Kids tend to want to climb in the giant’s lap and pull his ears and make a honking noise when they pinch his nose. He’s like a big shaggy dog to them.

“Ten minutes,” Jergen promises.

They follow a brick walkway through a landscape of pebbles and cactuses and silver-dollar plants and various weird succulents, to the cluster of nine big trees that shade the picnic area.

None of the younger children are in the bosk, where the adults are mingling. A separate rubber-floored playground features a jungle gym, a tube slide, swings, and other attractions that Jergen thought had gone extinct with the invention of the Game Boy. Screaming kids are running, jumping, sliding, swinging, and slashing at one another with foam-rubber swords.

“Sonofabitch,” Dubose mutters, but he doesn’t bolt.

Jergen asks a woman in a flowered muumuu if the minister is in attendance, and she points to a man of about thirty who is standing two trees away from them, chatting with parishioners. “Pastor Milo,” she says.

Pastor Milo has a shaved head and an athletic physique. He wears sneakers, white jeans, a blue Hawaiian shirt, and an earring that is a dangling cross.

Remembering Reverend Gordon M. Gordon of the Mission of Light Church, Jergen whispers to Dubose, “Try not to shoot this one.”





19


The tote slung over her left shoulder, the flashlight in her left hand now, two fingers still over the lens to allow only the minimum of necessary light, the Heckler & Koch in her right hand, no hope of doing this with a two-hand grip…

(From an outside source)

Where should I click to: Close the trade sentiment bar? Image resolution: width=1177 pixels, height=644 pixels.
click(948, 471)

All five senses enhanced by adrenaline and fear. Hyperacute. The darkness layered with moving shadows, moving not because something living shared the immediate space, moving because the light she carried briefly enlivened phantoms as she progressed. The whisper of her breathing. Otherwise no sounds except the slow dripping of water at sundry places in the gloom, ticking like clocks that had marked the years in their millions. The scent of wet stone, of her own fear sweat.

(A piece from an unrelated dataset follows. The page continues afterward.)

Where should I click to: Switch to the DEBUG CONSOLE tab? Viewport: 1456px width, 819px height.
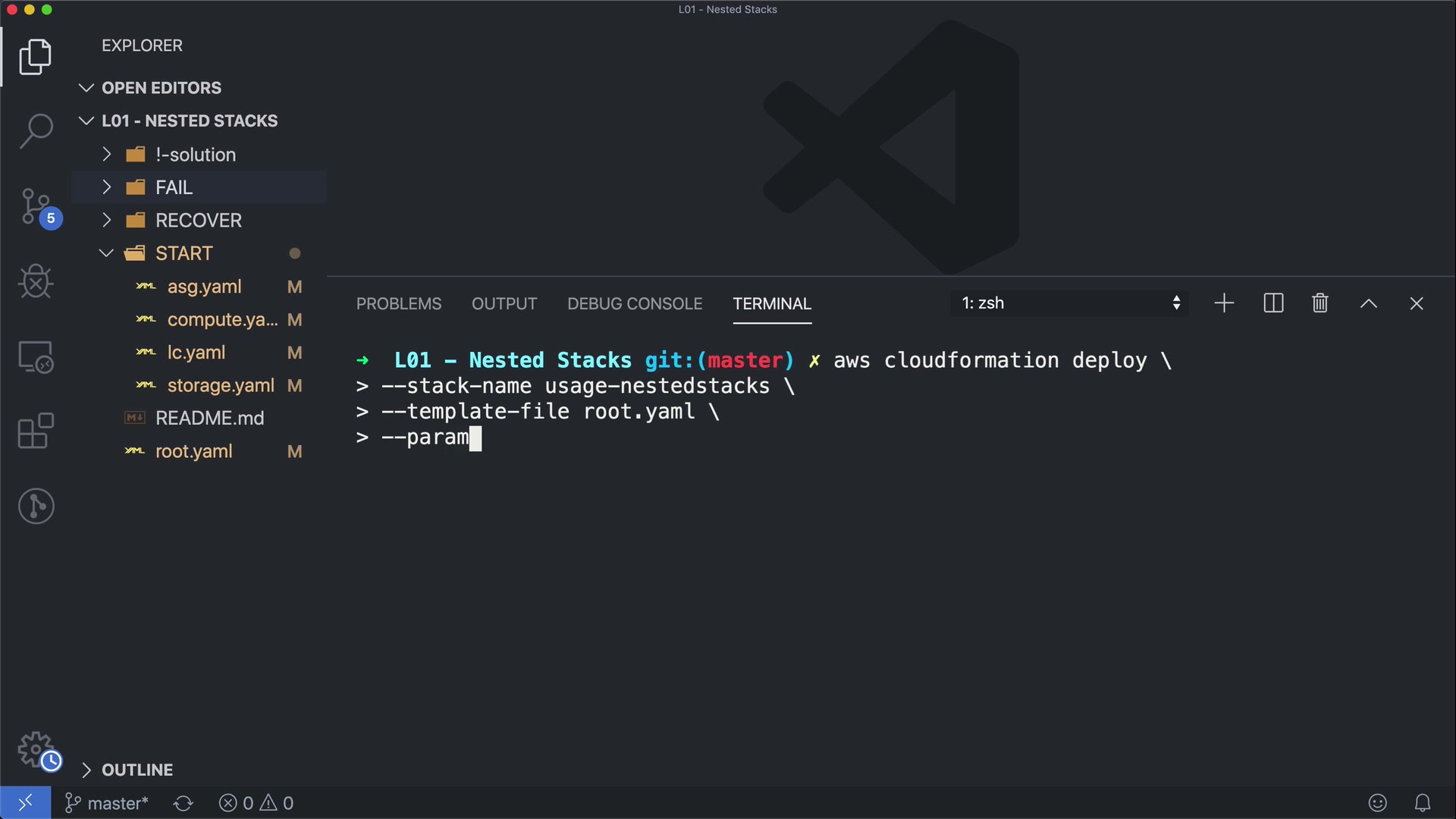coord(635,303)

How very like a dream it often was, these minutes before a final accounting, when it came down to kill or be killed, and this time more than ever dreamlike. Caverns flowing for the most part in soft folds, as if the walls continuously melt and re-form around her. The massive tusks and skulls of mastodons materializing like some gene-stored memory of another incarnation many lives before this one. Here again the regiments of skeletal hands in bony gesture, once sheathed in flesh and occupied with work, with play, with making love, with making war. And in every dream, somewhere a beast prowled, human or not, the human kind more terrifying than others. Only the human monster knew beauty and rejected it, knew truth and disdained it, knew peace and did not prefer it, unlike the tiger and the wolf who knew not.

This time it was a boy, a lost boy in spite of the almost five decades he’d lived and sought his way, now crawling this underworld, more confident in the blinding dark than in the light. If he would kill her because he’d been told to kill her, he might kill her with particular savagery also because in his dementia he confused her with the hated mother who had molded him from boy into beast.

When Jane reached the end of the display of hands, she paused in a kind of vestibule between caverns. Just before the terminus of this small connecting chamber lay a generous passageway to the right and a narrower one to the left, and directly forward a room awaited without grisly ornamentation. She was only a couple levels below the stairhead.

Easing forward, she lifted the two shading fingers from the lens, and the light lanced the wide corridor to the right: steps zigzagging down, walls dissolving away into the dark. The narrower passage to the left led straight away, without steps and continuing beyond the reach of the beam.

She covered the lens again and stood listening. From the cavern directly ahead came not the drip of water but a drizzling sound. She recalled a flue to one side of that room, from which water issued in a thin ribbon. She strove to hear through the drizzle, which was a white noise that might mask a sound more meaningful, but otherwise there was only stillness.